Tagore may no longer have the (slightly suspect) popularity he gained among the likes of W.B. Yeats and Ezra Pound before the First World War, but he retains his devotees.

And rightly so. Thanks to translators such as William Radice and Ketaki Kushari Dyson, English readers can get a clearer sense of the pleasures in his work. With some historical imagination, they can also appreciate its achievement. Tagore was an Indian subject of a British monarch, adding to a literature dominated by the subcontinent's mythologies.

Yet rather than struggle within these personal and artistic constraints, he broke free of them. His work didn't reel off the Hindu deities, but revelled in human life and nature. Nor did his colonial status deter him from both criticising the British and urging Indians to learn from the west.

His life is thus an object lesson in how an artist, or anyone, can reimagine the possibilities handed down to them. Tagore has been logged in British cultural memory as a mystic, but he was too energetic, inventive, provocative for that.

His 150th anniversary is as good a time as any for readers to rediscover just how various and interesting a man Tagore was.

 

May 5, 2012

Conversation about this article

1: Baldev Singh (Bradford, United Kingdom), May 05, 2012, 11:59 AM.

I was lucky enough to visit the annual fair at Shantiniketan as a young lad whilst in Bengal and was pleasantly surprised to be told about the poem written by Tagore about Guru Tegh Bahadar' sacrifice and martyrdom!

2: Kanwal Prakash Singh (Indianapolis, Indiana, U.S.A.), May 05, 2012, 2:52 PM.

Rabindranath Tagore was a multi-faceted genius and a rare gift to humanity. We witness his amazing humanity in his universally-acclaimed poem from his book of songs, Gitanjali (for which he won the Nobel Prize in Literature in 1913) in which he challenged all generations to strive and create a world: "Where the mind is without fear and the head is held high; where knowledge is free ... into that haven of freedom let my country awake." A century later, that dream eludes countless millions across our globe. When asked to write a Universal Anthem for all nations and humanity, Rabindranath Tagore, a learned scholar and rare enlightened soul, offered that it has already been written for the entire Cosmos by Guru Nanak: "gagan mein thaal rav chund deepak banay tarika mundala junuk moti. Rabindranath visited the sacred Sikh shrines and wrote moving poems about the Sikh Gurus and the legendary valor of Sikh heroes. Rabindranath was not just a man of letters, he was, as the author reminds us, a "myriad minded" renaissance man. Another author, witnessing his incredible excellence and dazzling brilliance, described him as the "Sun of India." Such wisdom must not be relegated to the dusty shelves of libraries or the dustbins of history "as a has been." Rabindranath's songs and philanthropy, music and moving devotional poetry, humanitarianism and celebrations of other cultures, are a living monument and invitation to find our own soul. His timeless wisdom give us pause; his prayers offer us moving inspiration and a friendly jolt. Rabindranath Tagore's 151st Birthday is not too late to celebrate his life and legacy, if not national organizations in India, England, or U.S.A., then how about each one us offering our individual or collective salutation to this great man and his lasting legacy that adds an immeasurable richness to global literary heritage and the universal spirit.

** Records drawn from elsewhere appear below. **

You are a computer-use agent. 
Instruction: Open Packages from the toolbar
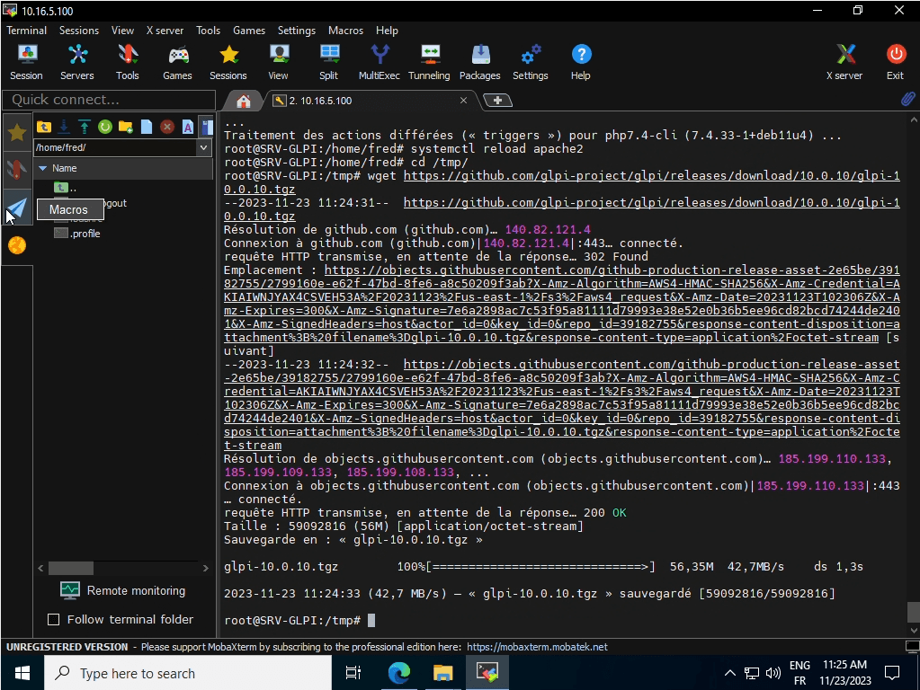point(479,61)
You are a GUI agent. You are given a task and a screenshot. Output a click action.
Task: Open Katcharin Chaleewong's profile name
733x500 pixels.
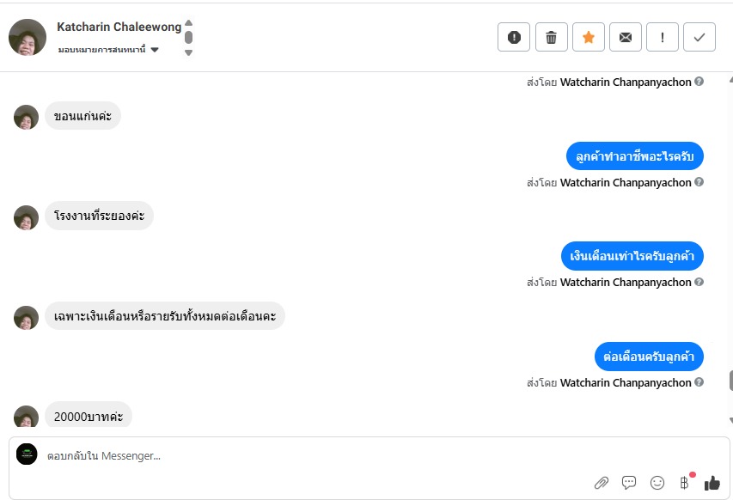click(x=119, y=27)
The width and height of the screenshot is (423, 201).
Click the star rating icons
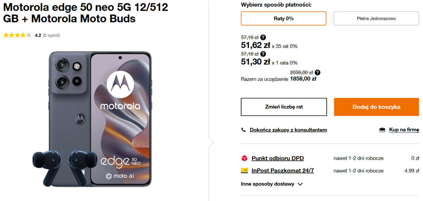[17, 35]
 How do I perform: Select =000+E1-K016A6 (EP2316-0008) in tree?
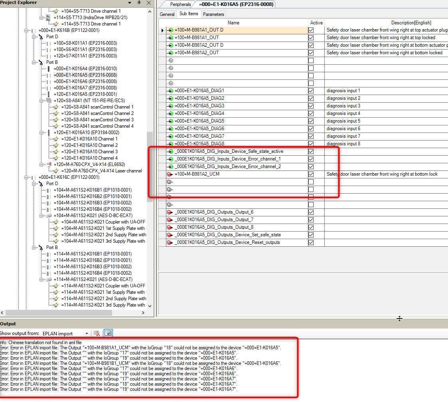tap(85, 81)
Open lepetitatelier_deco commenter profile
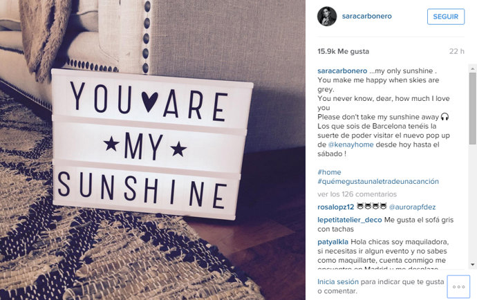Image resolution: width=477 pixels, height=300 pixels. tap(350, 220)
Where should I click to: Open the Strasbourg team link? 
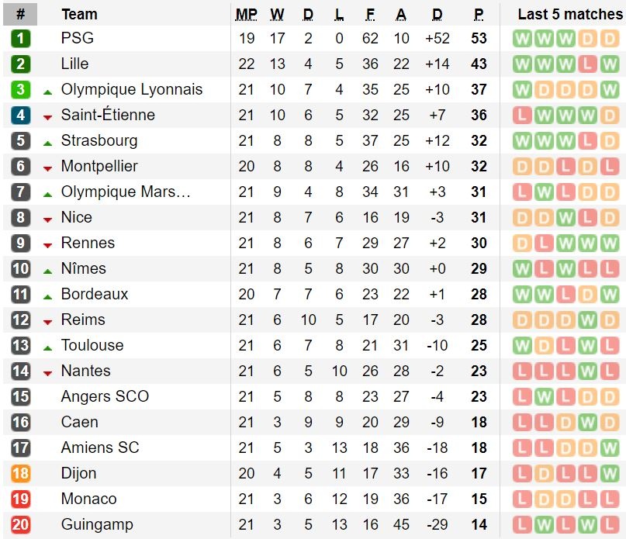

3: Raj (Canada), May 05, 2012, 5:51 PM.

Tagore was the real "Mahatma", not Gandhi. They were contemporaries, but Tagore never endorsed Gandhi.

4: Karamjit Kaur Virk (Chicago, Illinois, U.S.A.), May 05, 2012, 10:43 PM.

Back in 1995 at a bookstore, I randomly picked up a book, "Collected Poems and Plays" by Tagore and sat down to browse through it. I was completely mesmerized for the next four or so hours, nothing else existed except the beautiful and rich words piercing and elevating my soul. There are so many pages earmarked as favorites and I always look forward to reading and re-reading these little masterpieces.

5: Sukhindarpal Singh (Penang, Malaysia), May 06, 2012, 5:09 AM.

Tagore's Ode to Bhai Taru Singh's martyrdom moves me whenever I read it.